Now, the problem of server reboots is made easy to solve by the simplicity of Thinkerbell scripts and the mechanism of device drivers. Since Thinkerbell knows exactly which conditions to monitor, and since it communicates with the device drivers, Thinkerbell can store and persist the information to disk - it is a simple boolean per condition. If Thinkerbell discovers it has rebooted, it can simply load the information from disk, request an update-as-soon-as-convenient from device drivers, check if conditions have changed, and proceed from there.

## Actual implementation

Surviving upgrades of devices was implemented and worked pretty nicely.

Persistence wasn’t actually implemented in Thinkerbell prototypes, due to lack of time.
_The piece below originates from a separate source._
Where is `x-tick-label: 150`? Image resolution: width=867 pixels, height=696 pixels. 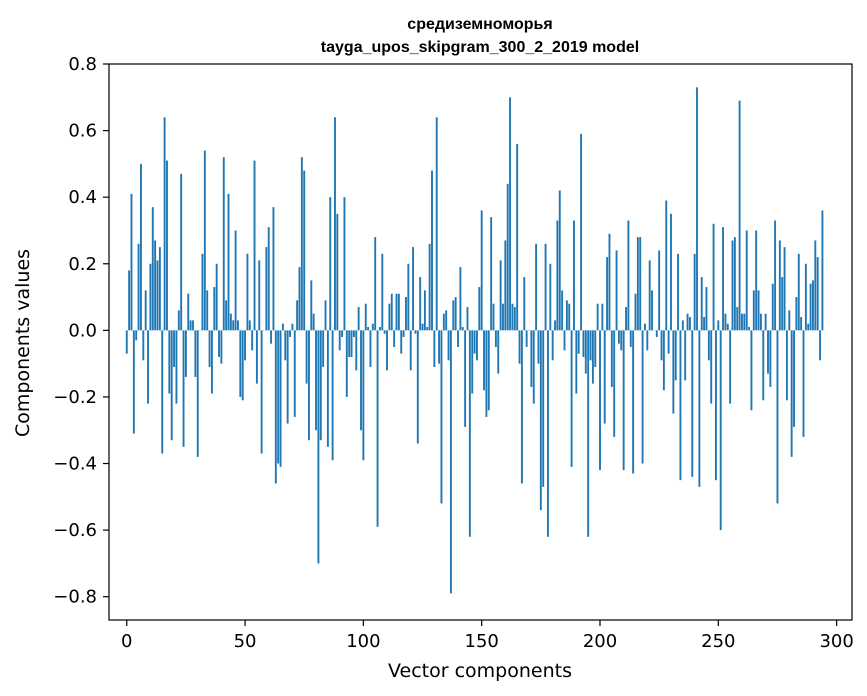 x-tick-label: 150 is located at coordinates (482, 642).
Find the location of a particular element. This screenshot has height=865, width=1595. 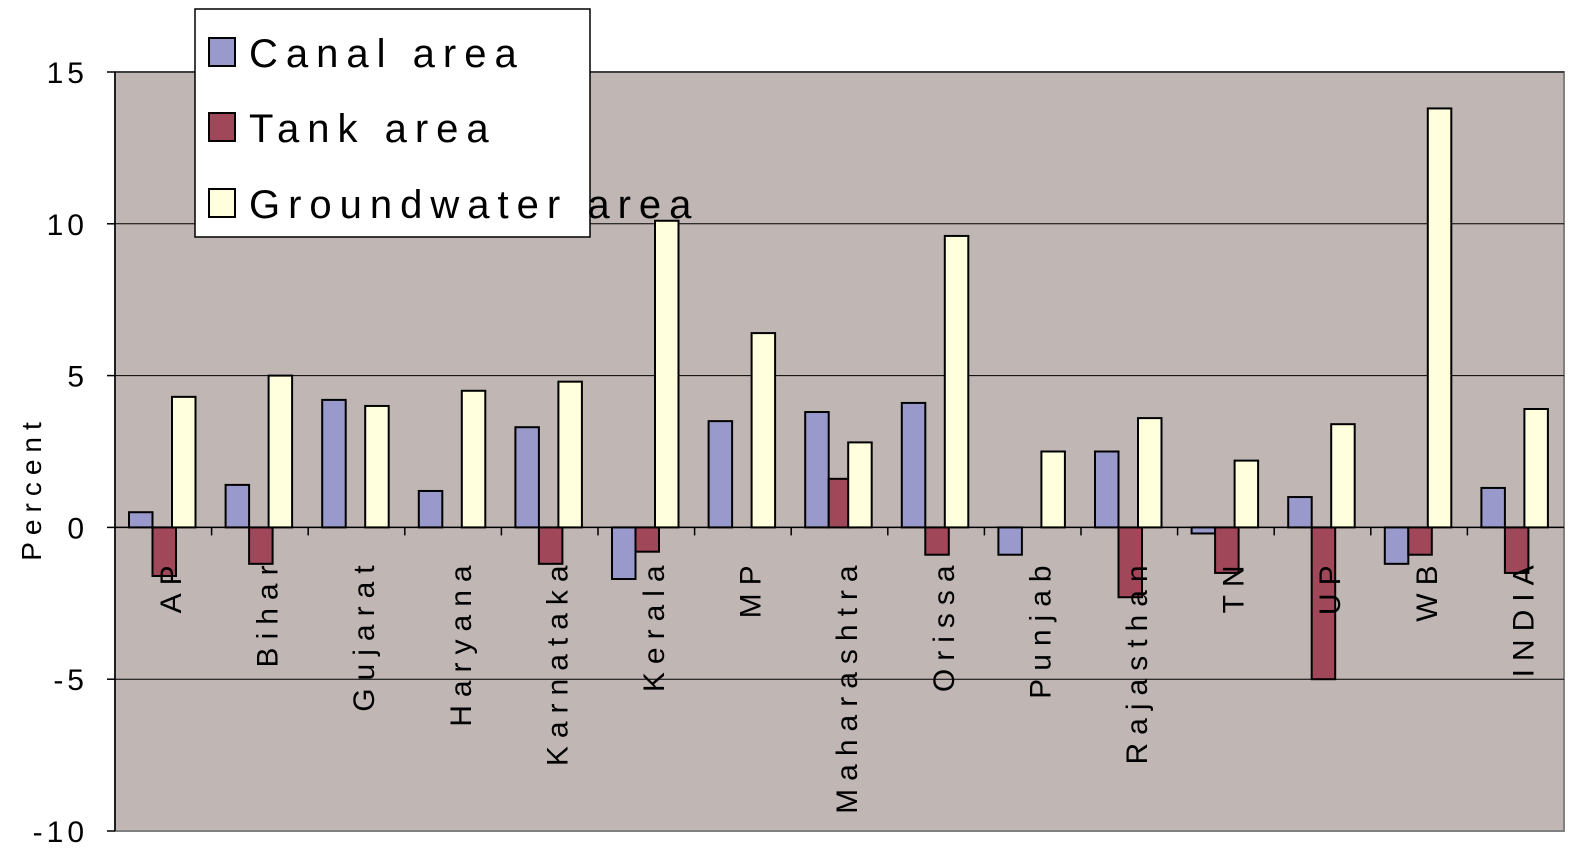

The persistence mechanism discussed above doesn’t handle the case in which Thinkerbell is interrupted while executing after conditions have become true. While several semantics can be designed and implemented, we did not have the time to consider and experiment on the topic.

# Process algebra (aka formalizing it)

The language was never fully formalized, largely because of the deadline pressure mentioned above, and then because Project Link pivoted suddenly.

However, the design of the language was made with the sketch of a process algebra in mind. This clearly helped minimize the language and design the type system. Also, the idea was to eventually extend the language to:

• let scripts dynamically add or remove scripts;
• let scripts put themselves on temporary pause, e.g. to avoid spamming the user with messages;
• define pseudo-device drivers combining several tasks.

For all of this, having a formal basis of the language would have helped ensure that we knew what we were doing, in terms of (non-)interference between scripts and device drivers, infinite loops, etc.

Plus, it was fun to have.

Semi-formally, the syntax for the process algebra looked like:

// Rules
R, R' ::= 0
|  R|R'       // Two parallel rules
|  C => E

// Conditions
C, C' ::= 0
| C && C'     // Expect two conditions
| D when W(x) // Receive and bind

// Devices
D, D' ::= 0
| D ∩ D' // Match two criterial
| feature "some/name"
| tag "some/name"

// When
W,W' ::= 0
| W && W'
| true
| arbitrary string // interpreted by device driver

// Executions
E, E' ::= 0
| E || E' // Execute two things in parallel
| D<V>    // Send an instruction

// Values
V, V' ::= x // Variable
| { key_1: V, key_2: V', ... } // Structured message
| string
| number


I never got around to writing a formal semantics for this process algebra, but I suspect that it would be pretty easy.

# What now?

Well, this is the end of this post-mortem/brain dump.

I hope I have convinced you that Thinkerbell was pretty cool and some of the ideas deserve a second life. If you’re interested in doing so, have fun!